It's true that you can get a pretty penny for those DVDs you don't want anymore by selling them online. However, due to the relatively fragile nature of a disc, you have to ensure that your product is properly packaged before you ship it off to the recipient, and unless you use PayPal shipping services with USPS free pickup or you've got the USPS system set up to print your own postage at home, it'll likely be a huge hassle to take a few packages per day to your local post office or shipping center. So, if you'd prefer to get rid of them at a garage sale, here's the method for properly selling your DVDs.
First, decide if you will use "discriminatory prices". No, that doesn't mean you can choose whom to sell your DVDs to, or who will pay you more; it means you price popular movies higher than unpopular or unknown ones. Realize that if you price them all the same, you'll probably get a lot less for some movies than you could -- but you won't have to go to all the work of individually pricing each DVD. It's up to you.
Next, choose how to organize the DVDs. Do you have enough to merit sorting them into categories (like horror, drama, science fiction, children's, etc.)? Do you want to just alphabetize them and call it good? If you aren't selling very many, you can probably get away with just putting them in a box, but people will more likely look through your entire inventory if they have a way to keep track of where they are in their search for desirable DVDs. Alphabetized movies are more appealing, but certainly more work.
Like many second-hand video shops do, you should keep the discs with you to protect them and yourself. Start a file folder with the DVD discs organized in alphabetical order and keep it near your sales table. When a confused customer brings up the DVD case (although hopefully you clearly stated that all DVDs were available at the table!), you can check the title and quickly flip through your collection to find it for them. Make sure you use soft paper or something that will prevent scratches.

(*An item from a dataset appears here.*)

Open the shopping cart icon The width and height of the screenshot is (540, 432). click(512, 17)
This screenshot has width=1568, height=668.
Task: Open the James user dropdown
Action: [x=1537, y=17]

When you make the sale, polish the disc in front of the customer so they can see that it has no scratches on the back. This gives you a chance to clearly state your no-returns policy -- generally a given at garage sales, but important to mention when selling DVDs, because many people will be very upset if they return home to find the disc does not play in their computer or DVD player. You may think it's the nice thing to do to offer a return policy, but to do so means you've given customers permission to return to your house.